Um der Krankheiten Herr zu werden, beschlossen die Celler Stadtväter gegen Ende des 19. Jahrhunderts, ein zentrales Grundwasserwerk als Ersatz für die mit Allerwasser gespeiste Wasserkunst zu errichten. Probebohrungen in den Dammaschwiesen stießen auf einwandfreies Wasser, das aber in zu geringer Menge vorlag. In Westercelle gab es hingegen reichlich Wasser, das sich aufgrund seiner chemischen Zusammensetzung aber nicht als Trinkwasser für Celle eignete. Eine Bohrung in Vorwerk fand ebenfalls wasserführende Schichten, die allerdings nicht weiter untersucht wurden, da zufällig ein Grundwasserreservoir beim Dorf Garßen entdeckt worden war. An dieser Stelle nahm am ersten Dezember 1900 das Wasserwerk Garßen seinen Betrieb auf. Heute verfügt das Wasserwerk über insgesamt 16 bis zu 70 Meter tiefe Vertikalbrunnen, von denen 13 in direkter Nähe und drei 5 Kilometer außerhalb im Gebiet Arloh liegen. Das geförderte Rohwasser hat schon fast Trinkwasserqualität. Im Rahmen der Aufbereitung wird nur mit Sauerstoff belüftet, um gelöstes Eisen und Mangan in unlösliche Verbindungen zu überführen und abzufiltrieren. Darüber hinaus werden Kohlensäure und Schwefelwasserstoff ausgetragen, um die Wasserqualität in Celle zu optimieren.

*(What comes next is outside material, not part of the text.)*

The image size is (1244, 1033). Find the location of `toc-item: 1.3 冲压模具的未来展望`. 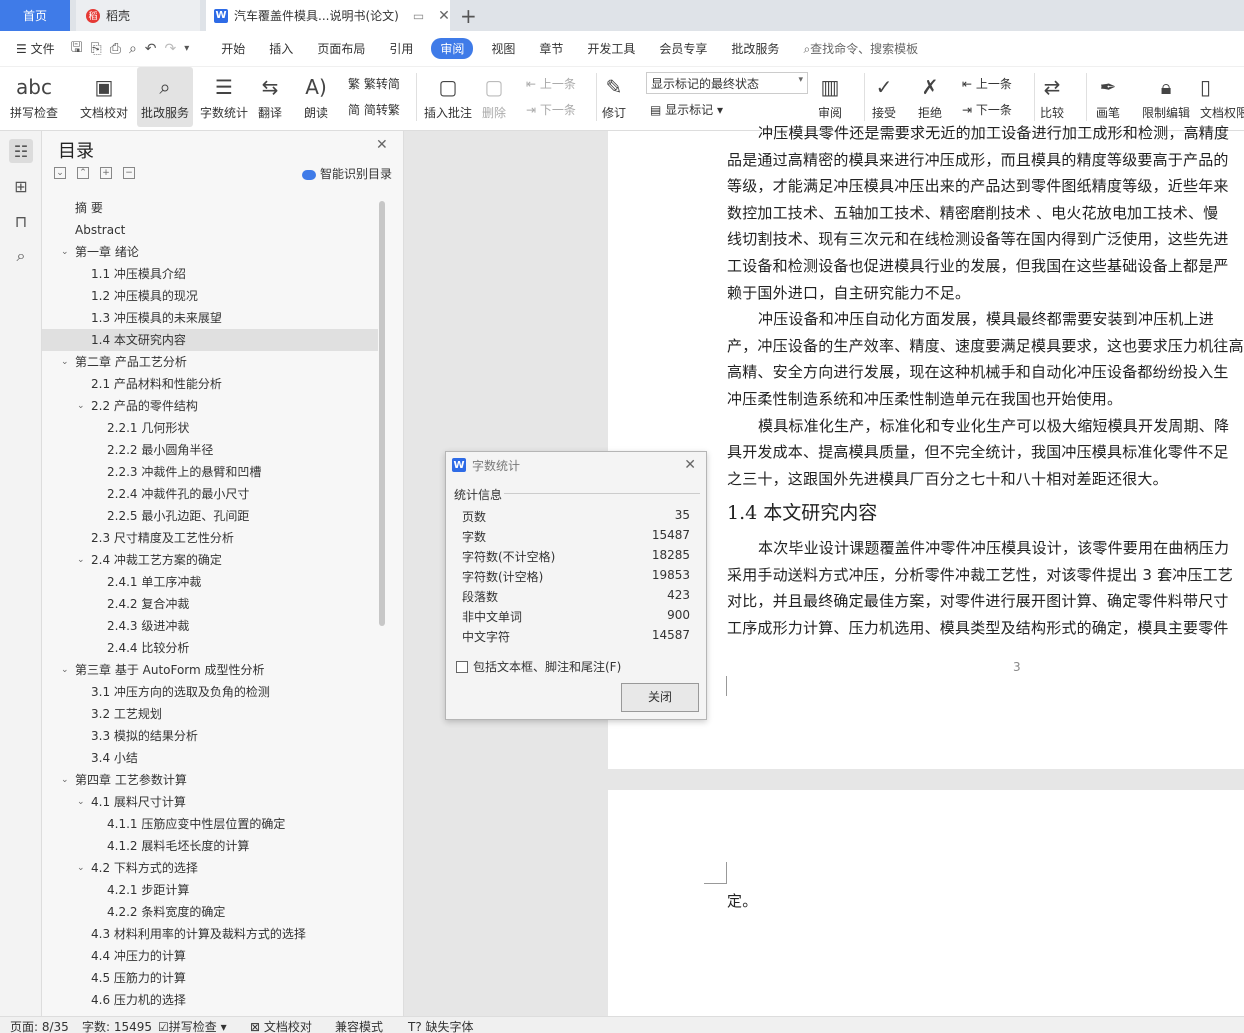

toc-item: 1.3 冲压模具的未来展望 is located at coordinates (212, 318). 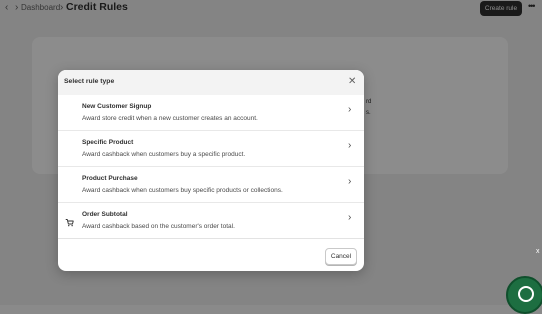 I want to click on modal-footer: Cancel, so click(x=211, y=254). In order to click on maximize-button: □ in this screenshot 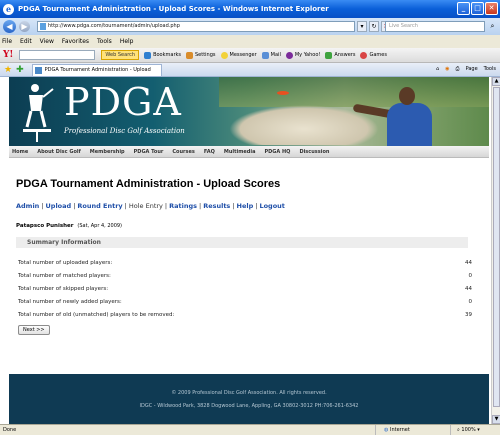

Niedrige Wasserhärte bietet Vorteile für Umwelt und Verbraucher

Die Wasserhärte in Celle beträgt 5,28 °dH. Damit entspricht das Trinkwasser für Celle dem Härtebereich „weich“. Da bei dieser geringen Wasserhärte kaum Kalkablagerungen entstehen, ist das Wasser besonders schonend für Haushaltsgeräte und Armaturen. Zusätzliche Wasserenthärter für die Waschmaschine sind ebenso überflüssig wie der Einbau einer privaten Entkalkungsanlage. Auch die Umwelt profitiert von der niedrigen Wasserhärte, da der Waschmittelverbrauch deutlich geringer ist als bei hartem, kalkreichem Wasser. Die Herstellervorgaben für die Dosierung finden sich auf den Waschmittelverpackungen. Für die Verbraucher bedeutet der niedrige Mineraliengehalt keinen Nachteil, da der menschliche Körper seinen Mineralienbedarf hauptsächlich über die Nahrung deckt. Im Gegenteil – weiches Wasser ist gut für Haut und Haar.

Fazit

Das weiche Trinkwasser in Celle ermöglicht einen sparsamen Umgang mit Wasch- und Reinigungsmitteln. Wer niedrig dosiert, schont die Umwelt und entlastet die Haushaltskasse. Celle ist eine Stadt in Niedersachsen im Landkreis Celle und befindet sich ca. 43 Kilometer nordöstlich von Hannover und ca. 79 Kilometer nordwestlich von Wolfsburg.